The present invention relates to a method of intensifying the washing of a fiber suspension. In particular, the present invention relates to decreasing the lignin content of a fiber suspension by extracting the substance whereby the suspension to be treated has a higher consistency than usually and the viscosity of the fibers is kept unchanged. In other words, the strength properties of the fibers are preserved and are the same as before the washing.
In pulp production processes, chips and digesting chemicals are dosed to the reaction vessel. The chemical reacts with the wood and these digestion reactions dissolve the lignin. The products of the reaction remain partly in the chips and partly in the surrounding liquid solution.
The reaction products of the digestion, the so-called dry substance, are to be washed off from the pulp in a washing process after digestion. The pulp which was before the washing or during the washing in the form of chips has the washing or during the washing in the form of chips has been dispersed to a fiber suspension. The fraction which has not been spread into fiber suspension, separated from the pulp before, during or after the washing, is treated and returned to the process or is removed from it as the case may be. Washing liquid is introduced to the washing process of pulp in a direction opposite the flow direction of the pulp. From the beginning of the washing plant the sludge containing solid material is guided to a chemical regeneration section and to combustion.

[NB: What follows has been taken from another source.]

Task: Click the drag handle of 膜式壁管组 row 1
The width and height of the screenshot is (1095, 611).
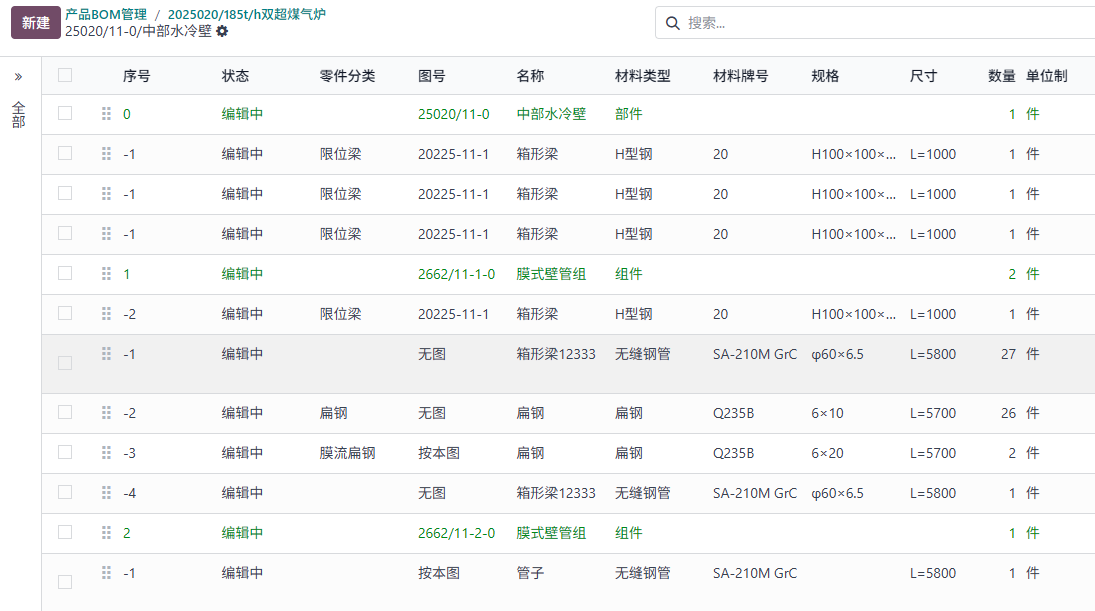Action: pos(106,274)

After digestion, washing and screening, pulp is often delignified with oxygen and bleached by using different bleaching chemicals and sequences. These treatments involve reactions between the fiber material and chemicals and reaction products are produced which should be removed in the following washing phase.

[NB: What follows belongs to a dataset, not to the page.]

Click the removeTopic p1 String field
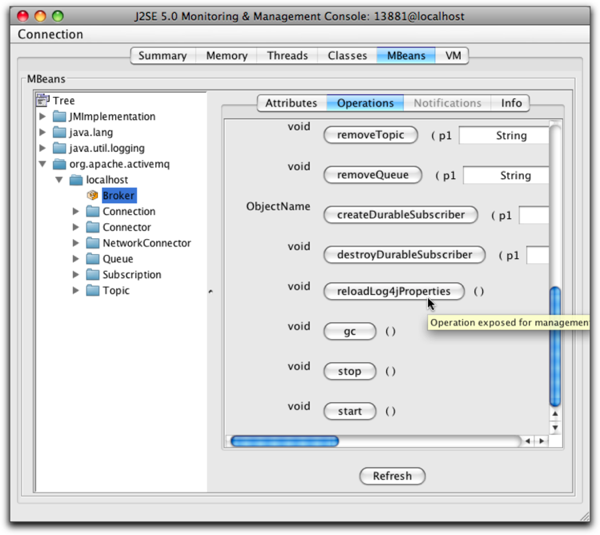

The structure of the wood fiber is known to be layered. The innermost layer is hollow lumen which is surrounded by walls containing cellulose, hemicellulose and lignin. The fiber wall has different pores depending on the fiber species and type. When chemicals contact the fibers, in particular, in digestion where the fibers are in a noncompressed state, they are absorbed by penetration and diffusion even to the lumen. Thus, reactions between the wood and the chemicals take place through the whole fiber. The dissolved and soluble reaction products remain partly in the fibers. The washing phase following the reaction phase and the conditions in the washing phase in washing plants applying modern technology are such that all the soluble reaction products cannot be removed from the fibers or there is insufficient time to remove all the soluble reaction products.

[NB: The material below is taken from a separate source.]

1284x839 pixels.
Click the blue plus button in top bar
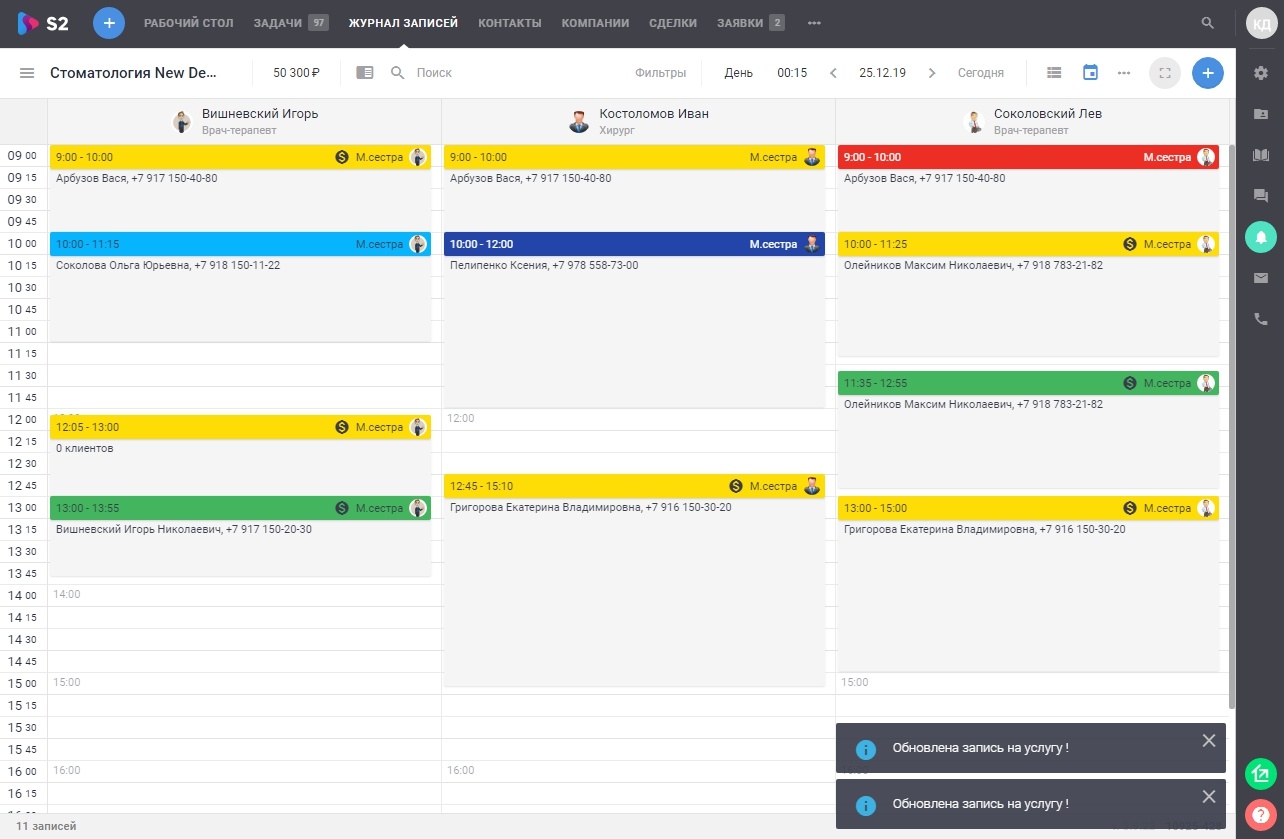pos(109,23)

It is a well known fact that by treating pulp at an increased temperature and pressure, the reaction product contained in a soluble form in the fiber can be removed. A treatment of this type provides remarkable advantages compared with conventional treatments. For example, the kappa number of the pulp to be bleached, in other words, its lignin content, is lower which saves bleaching chemicals and decreases the impact of the process on the environment. After bleaching and oxygen treatment, the same advantages are to be achieved with a treatment of the same type. However, the prior art methods have their drawbacks. Usually, lignin is removed at a consistency of less than 3%, at which consistency pulp warms up slowly and the heating requires energy many times as much as heating of pulp of, for instance, the consistency of 10%. The following example clarifies the difference. In a fiber suspension having a consistency of 3%, there is about 32 kg's liquid per one kg of fibers and in a suspension having a consistency of 10%, there is 9 kg's liquid per one kg of fibers. Thus, to heat one kg of fibers in a consistency of 3%, one needs to heat 23 kg's more liquid than in the case of heating pulp in a consistency of 10%. A more serious problem in particular in the paper manufacture is the decrease of the viscosity of the fiber suspension as illustrated in FIGS. 6 and 7. This indicates that the strength properties of the fibers decrease considerably when lignin is removed at a low consistency. For example, at the consistency of 10%, the strength properties do not change substantially.